Classic Computer Magazine Archive CREATIVE COMPUTING VIDEO & ARCADE GAMES VOL. 1, NO. 2 / FALL 1983 / PAGE 80




Not only does The Voice module enhance the play of video games on the Odyssey2, it is also used in educational drills where speech is essential. Sid the Spellbinder uses arcade action to capture the interest of younger children (age 6-10) as they learn to spell commonly used words.


Sid the Spellbinder can be used by one person at a time and has two levels of play. These determine how fast Sid the snake slithers across the screen, the amount of ammo you receive as a reward, and the difficulty of the words that you must spell. If you take too long to choose a level, the program defaults to the more difficult setting.

The game begins with Sid, a snake made of ten circular segments, slithering across the top of the screen as The Voice warns, "Monster attack, open fire!" You must move your cannon along the bottom of the screen and fire at Sid when he's above you by using the joystick and the red action button.

Points are awarded for each segment destroyed, and your score is displayed in the lefthand corner of the blue status box. Be careful not to waste missiles--every time you shoot, your limited ammo supply is diminished by one.

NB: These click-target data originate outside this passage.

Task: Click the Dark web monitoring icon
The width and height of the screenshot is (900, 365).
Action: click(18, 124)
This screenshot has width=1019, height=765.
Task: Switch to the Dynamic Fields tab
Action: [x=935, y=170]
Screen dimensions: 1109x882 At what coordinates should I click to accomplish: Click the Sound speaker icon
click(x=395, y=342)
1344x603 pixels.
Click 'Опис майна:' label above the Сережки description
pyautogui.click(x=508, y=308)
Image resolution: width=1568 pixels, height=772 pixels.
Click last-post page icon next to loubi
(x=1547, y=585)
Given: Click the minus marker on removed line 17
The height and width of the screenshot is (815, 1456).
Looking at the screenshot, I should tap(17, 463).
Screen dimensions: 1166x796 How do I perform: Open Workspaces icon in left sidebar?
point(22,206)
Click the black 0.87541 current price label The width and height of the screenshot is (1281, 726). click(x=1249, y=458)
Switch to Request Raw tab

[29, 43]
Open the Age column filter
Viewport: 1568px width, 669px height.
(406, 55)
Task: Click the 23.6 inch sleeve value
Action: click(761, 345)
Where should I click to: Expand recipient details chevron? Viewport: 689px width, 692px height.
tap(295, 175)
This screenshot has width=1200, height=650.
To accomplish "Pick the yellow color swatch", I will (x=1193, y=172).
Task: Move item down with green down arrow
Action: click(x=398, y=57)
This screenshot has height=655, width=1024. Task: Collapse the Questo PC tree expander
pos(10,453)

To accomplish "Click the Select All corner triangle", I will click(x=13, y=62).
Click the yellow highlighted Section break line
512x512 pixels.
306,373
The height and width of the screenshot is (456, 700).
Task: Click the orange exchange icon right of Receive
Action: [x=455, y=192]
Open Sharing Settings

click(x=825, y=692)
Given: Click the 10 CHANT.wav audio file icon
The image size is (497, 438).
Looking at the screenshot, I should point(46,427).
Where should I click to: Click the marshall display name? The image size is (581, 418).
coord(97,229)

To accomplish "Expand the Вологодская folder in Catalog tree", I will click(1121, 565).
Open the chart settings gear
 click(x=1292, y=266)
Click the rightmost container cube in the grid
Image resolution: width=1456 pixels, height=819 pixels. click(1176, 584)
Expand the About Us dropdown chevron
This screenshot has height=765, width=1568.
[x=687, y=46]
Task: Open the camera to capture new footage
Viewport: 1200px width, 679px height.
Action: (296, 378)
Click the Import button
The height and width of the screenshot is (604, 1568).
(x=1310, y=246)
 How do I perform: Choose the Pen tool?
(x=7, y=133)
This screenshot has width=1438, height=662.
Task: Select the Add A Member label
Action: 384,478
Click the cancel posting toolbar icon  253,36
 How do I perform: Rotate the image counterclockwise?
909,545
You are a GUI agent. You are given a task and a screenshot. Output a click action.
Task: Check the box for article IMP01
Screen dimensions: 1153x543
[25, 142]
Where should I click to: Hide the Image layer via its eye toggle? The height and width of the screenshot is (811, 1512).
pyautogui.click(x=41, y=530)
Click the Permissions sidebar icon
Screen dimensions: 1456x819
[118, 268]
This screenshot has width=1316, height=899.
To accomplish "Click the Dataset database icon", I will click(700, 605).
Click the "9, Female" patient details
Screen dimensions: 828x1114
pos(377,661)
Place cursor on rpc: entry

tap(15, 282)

When Sid rushes overhead, you can always get off at least one shot at him. With each successive pass, Sid drops closer to the bottom of the screen where there are two exits from which he can escape. If Sid safely reaches either exit, he will chomp five of your reserve missiles for each of his segments that make it to the opening. When you run out of missiles, the game ends.

If you succeed in destroying the entire snake before it reaches the lowest level, you go directly to the spelling bee section of the game. In this part of the program, you get a break from the arcade action. The computer quizzes you on three words before you again do battle with Sid.

The Voice pronounces a word, and then asks you to type the spelling on the keyboard. Don't worry about having a generation of kids mimicking a robot's voice; this voice is masculine with a very distinctive mid-western accent. If by chance you didn't hear the word you are to spell, press the spacebar and it is repeated as many times as you need. As you type, a computer-like voice calls out each letter. When you believe you have the correct spelling, press return. If you notice a mistake, you are allowed to hit the clear key to start over again.

Name:Sid the Spellbinder
Programmed by: Sam Overton
Sold by: N. A. P. Consumer
I 40-Straw Plains Pike
Knoxville, TN 37914
(615) 521-4316
Price: $39.95 (Cartridge)
Requires Odyssey2 and the Voice

If the word you type matches the spoken word, you are awarded a certain number of bonus missiles. Should you, on the other hand, misspell the word in question, you are given another chance. After two mistakes, the computer takes it upon itself to spell the word slowly for you. There is no penalty for answering incorrectly; only the loss of a bonus.

Rather than one long drill after another, you return to the video game after each series of three words. This time Sid is faster, and he continues to pick up speed as he descends the screen. From here on, the two sections of the program continue to cycle until you run out of ammunition.

You receive two booklets along with the Sid the Spellbinder cartridge. The first is simply an instruction guide that briefly describes game play and helps you set up your Odyssey system. The additional booklet contains a 30-page story with Sid as the main character. The words that are found in the spelling program are used in this story in alphabetical order. Some of the more difficult words are footnoted with definitions. When read along with an adult, this helps the child understand how to use the words in context.

The educational value of Sid the Spellbinder is not to be overlooked simply because it is both a game and a drill. Sid is the perfect example of a constructive use for video games. By combining a simple, yet enjoyable arcade game with a spelling bee of considerable size (100+ words), the people at N.A.P. have developed a cartridge that can be both fun and a learning experience.